When a second cow turns up, also containing body parts, and the case appears to touch on an affair between the wife of a local farmer and her black lover, the same toxic attitudes start to surface in other parts of the town. In his interactions with immigrant labourers van der Weyden shows himself to be insensitive as well as inept. Small wonder that those manners have trickled down to the local children, or that Quinquin’s preferred sanctuary is a concrete bunker emblazoned with a swastika.

The injection of oddball humour does nothing to lessen the seriousness of the subject matter or the compassion with which Dumont regards his characters’ hardscrabble lives.

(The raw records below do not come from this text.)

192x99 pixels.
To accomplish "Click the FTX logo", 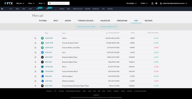I will click(8, 3).
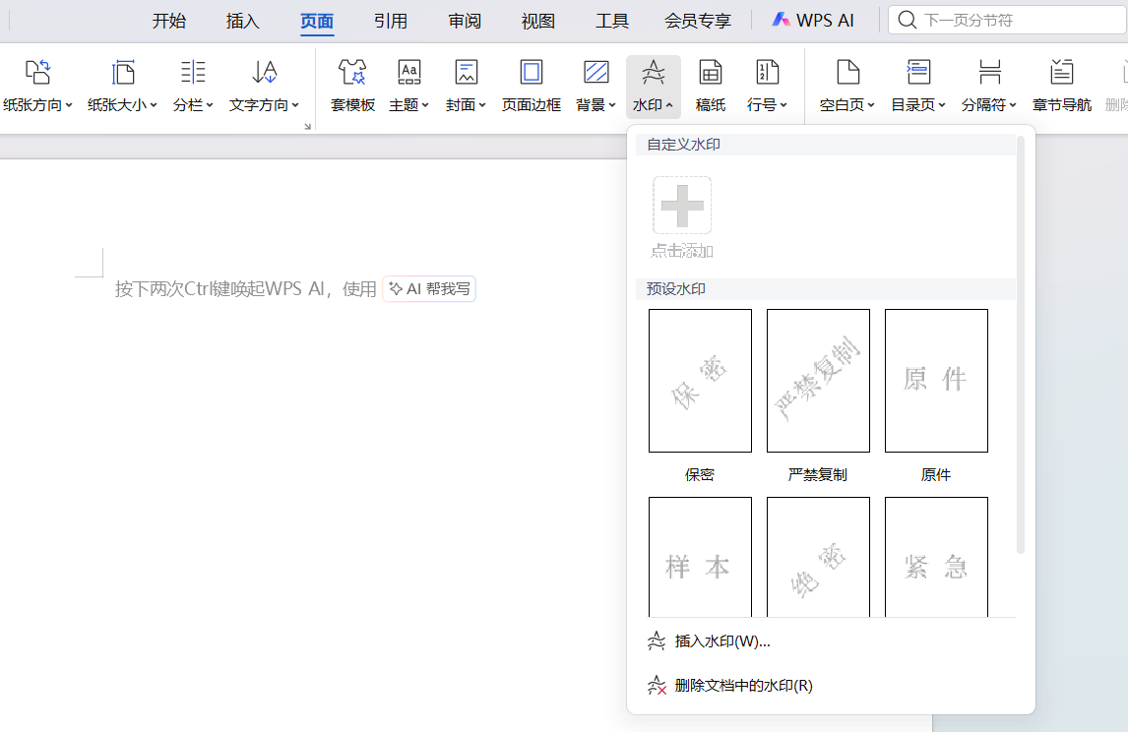Choose 插入水印(W)... menu entry
Screen dimensions: 1128x732
coord(722,641)
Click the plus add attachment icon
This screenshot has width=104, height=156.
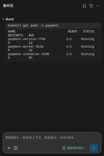[x=9, y=148]
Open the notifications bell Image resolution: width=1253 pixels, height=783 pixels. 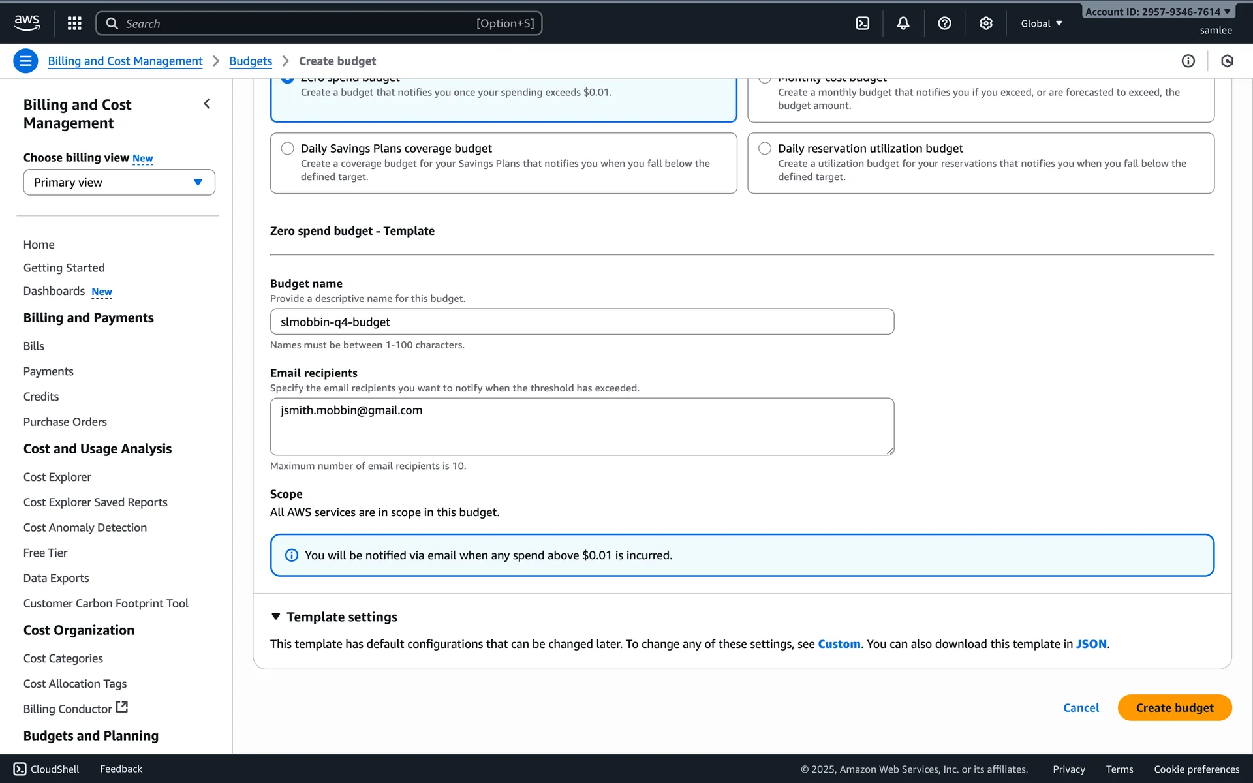coord(903,23)
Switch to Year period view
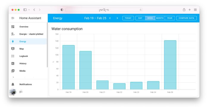Viewport: 208px width, 109px height. [170, 18]
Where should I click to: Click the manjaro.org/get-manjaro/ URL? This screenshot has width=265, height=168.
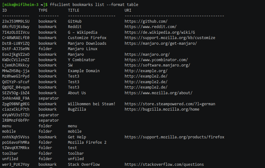click(x=161, y=43)
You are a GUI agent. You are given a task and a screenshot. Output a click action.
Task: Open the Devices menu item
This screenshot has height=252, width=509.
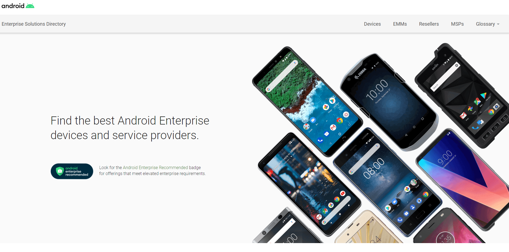click(372, 24)
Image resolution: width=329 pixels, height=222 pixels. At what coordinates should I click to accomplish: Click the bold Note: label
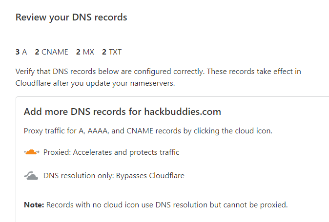[x=34, y=204]
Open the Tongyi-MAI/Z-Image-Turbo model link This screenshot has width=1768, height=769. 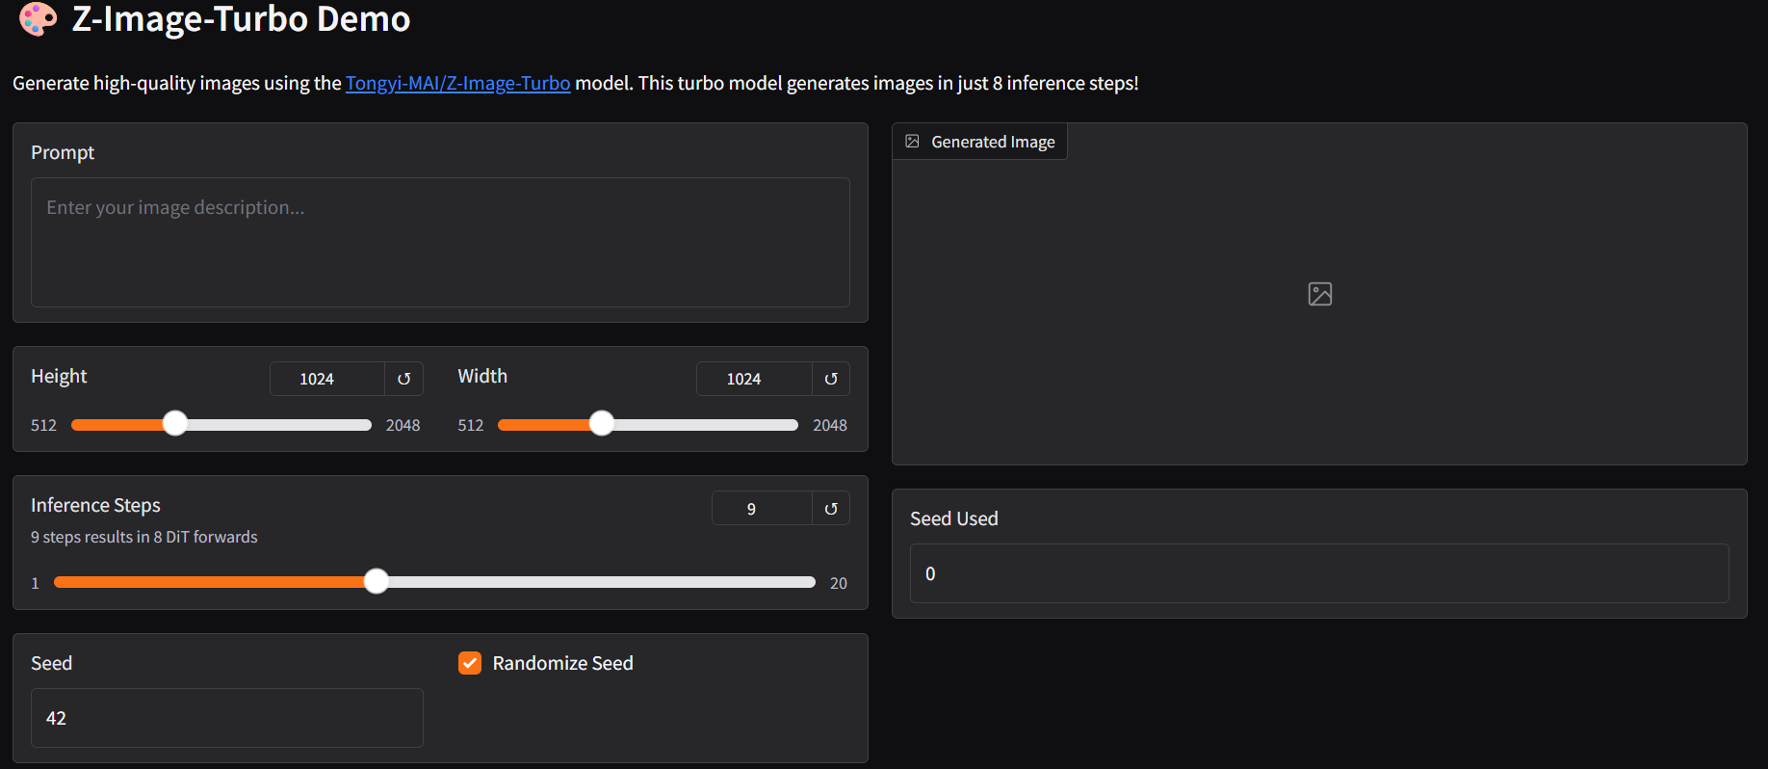[x=457, y=84]
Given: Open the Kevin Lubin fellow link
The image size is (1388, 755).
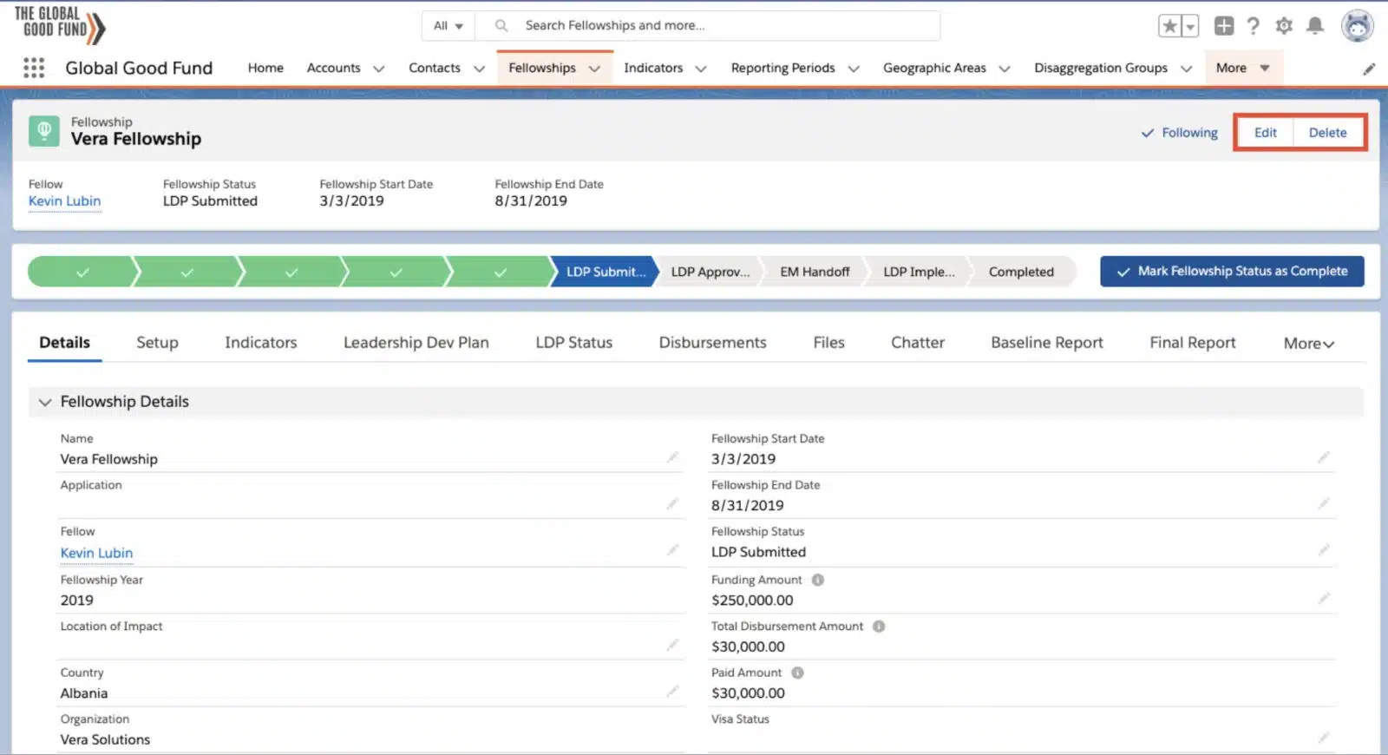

What it does instead is to complicate the tone of the film, so that we can never be comfortable in any scene, never certain whether to laugh or wince – or both. (It’s a small joke that the film’s one musical refrain is a song called “’Cause I Knew”, when no one on screen or in the audience can be certain of anything.) Dumont isn’t satirising small-town small-mindedness so much as trying to understand how it functions – where it starts, what inflames it. The film has the feel of a more austere take on David Lynch’s Twin Peaks. Eeriness rubs shoulders with existentialism.

That is not the only point of overlap with Lynch’s televisual landmark. P’tit Quinquin was also made for TV, so what audiences are getting here is four 50-minute episodes lumped together. There is no doubt that Dumont thinks and shoots cinematically: those eggshell skies and metallic seas need space to sadden the eye properly. If there is one element that weakens the case for this as cinema rather than television, it is old Captain van der Weyden.

A little of him, spread over four nights, would have been tolerable. At one sitting, he brings to the binge-watching experience a hint of the bulimic.